Thursday, July 22, 2010

The Middle East Leader Who Should Be Ignored


Barry Rubin
The Rubin Report
21 July '10


The BBC has just broadcast a program entitled, “Syria's Bashar al-Assad: A leader who cannot be ignored.” This precisely echoes Syria’s main propaganda theme: it is the center of the Middle East, the leader of the resistance (to Israel and the West), the key to peace and the anvil of war.
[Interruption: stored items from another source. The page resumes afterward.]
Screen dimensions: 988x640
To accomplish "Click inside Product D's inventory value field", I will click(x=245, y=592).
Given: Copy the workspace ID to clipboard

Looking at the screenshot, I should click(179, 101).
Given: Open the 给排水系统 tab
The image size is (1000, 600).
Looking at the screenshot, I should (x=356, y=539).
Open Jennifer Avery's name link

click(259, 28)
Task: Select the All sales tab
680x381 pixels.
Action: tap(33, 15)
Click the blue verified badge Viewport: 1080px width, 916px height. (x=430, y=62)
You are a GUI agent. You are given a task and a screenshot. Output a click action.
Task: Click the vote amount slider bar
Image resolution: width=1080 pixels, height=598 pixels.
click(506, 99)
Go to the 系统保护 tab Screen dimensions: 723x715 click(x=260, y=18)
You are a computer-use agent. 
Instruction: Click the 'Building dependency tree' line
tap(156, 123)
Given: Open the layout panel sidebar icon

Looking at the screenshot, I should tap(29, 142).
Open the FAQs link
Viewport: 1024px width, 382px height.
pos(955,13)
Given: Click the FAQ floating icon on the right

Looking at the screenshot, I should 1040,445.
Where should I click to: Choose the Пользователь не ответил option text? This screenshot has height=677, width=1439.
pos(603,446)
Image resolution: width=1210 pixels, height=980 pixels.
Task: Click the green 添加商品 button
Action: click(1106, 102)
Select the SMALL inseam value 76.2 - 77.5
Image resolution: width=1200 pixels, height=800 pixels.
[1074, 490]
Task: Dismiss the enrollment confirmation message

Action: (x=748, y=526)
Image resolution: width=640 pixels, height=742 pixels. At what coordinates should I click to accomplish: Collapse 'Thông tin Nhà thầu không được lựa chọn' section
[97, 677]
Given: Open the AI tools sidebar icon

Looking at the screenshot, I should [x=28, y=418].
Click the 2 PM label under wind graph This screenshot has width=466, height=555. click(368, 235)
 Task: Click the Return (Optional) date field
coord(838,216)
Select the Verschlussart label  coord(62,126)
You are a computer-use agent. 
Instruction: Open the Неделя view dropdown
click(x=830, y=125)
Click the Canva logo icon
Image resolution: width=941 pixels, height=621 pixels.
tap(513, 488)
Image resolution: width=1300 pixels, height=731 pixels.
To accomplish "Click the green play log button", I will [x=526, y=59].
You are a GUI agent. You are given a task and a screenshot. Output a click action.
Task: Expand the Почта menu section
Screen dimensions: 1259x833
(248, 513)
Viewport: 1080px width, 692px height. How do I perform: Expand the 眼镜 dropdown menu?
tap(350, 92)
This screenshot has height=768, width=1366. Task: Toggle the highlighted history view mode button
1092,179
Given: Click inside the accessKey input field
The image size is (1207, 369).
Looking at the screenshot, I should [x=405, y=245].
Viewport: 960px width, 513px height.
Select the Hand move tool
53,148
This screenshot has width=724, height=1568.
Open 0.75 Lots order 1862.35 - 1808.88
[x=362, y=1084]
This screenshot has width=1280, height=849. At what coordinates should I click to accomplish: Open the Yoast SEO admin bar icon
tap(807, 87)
This is rubbish. In fact, the title inspired me to think: Bashar “the giraffe” Assad is a leader who can—and up to a point, of course should—be ignored. He is the tail on Iran’s dog, an ally who won’t cross Tehran on any major issue. Bashar is intransigent on negotiations with Israel. He takes concessions from the West and gives nothing in return. He is being allowed to get away with recapturing Lebanon; sponsoring Hamas and Hizballah; and killing Americans in Iraq through insurgent terrorists he sponsors there.

U.S. attempts to engage Syria have failed. Syria is too weak to go to war with Israel. It has not even succeeded—despite numerous efforts—to revenge itself for Israel’s bombing of its plutonium reactor (build in partnership with Iran to help Tehran’s nuclear program) or the killing of two important people (one a Hizballah leader; the other a Syrian general who worked on the nuclear program and was liaison to Hizballah) in some of the most secure territory in the country.